**Given records**
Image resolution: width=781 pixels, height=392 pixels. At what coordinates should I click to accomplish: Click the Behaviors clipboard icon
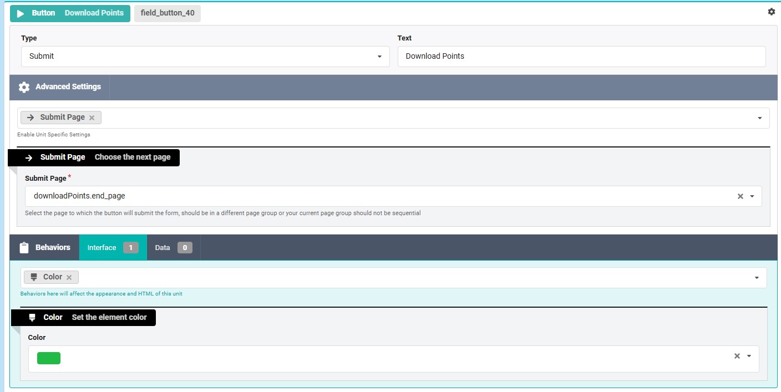click(24, 248)
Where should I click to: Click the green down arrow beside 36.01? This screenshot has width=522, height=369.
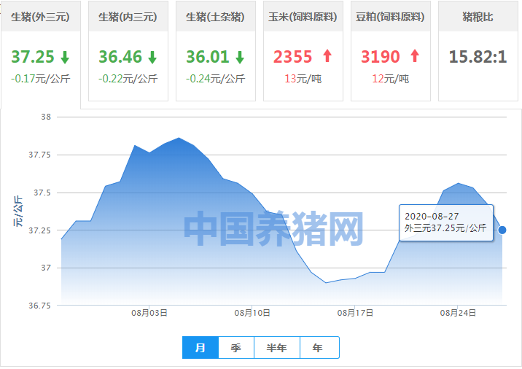pos(240,57)
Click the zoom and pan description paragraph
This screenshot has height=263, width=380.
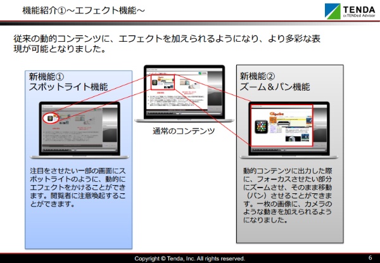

**Your objective**
Would you reproduce the lines from the one with "Click the zoom and pan description paragraph" through the final line of the data above, exactly and only those, without any pictures?

**Exercise result**
Click the zoom and pan description paragraph
This screenshot has height=263, width=380.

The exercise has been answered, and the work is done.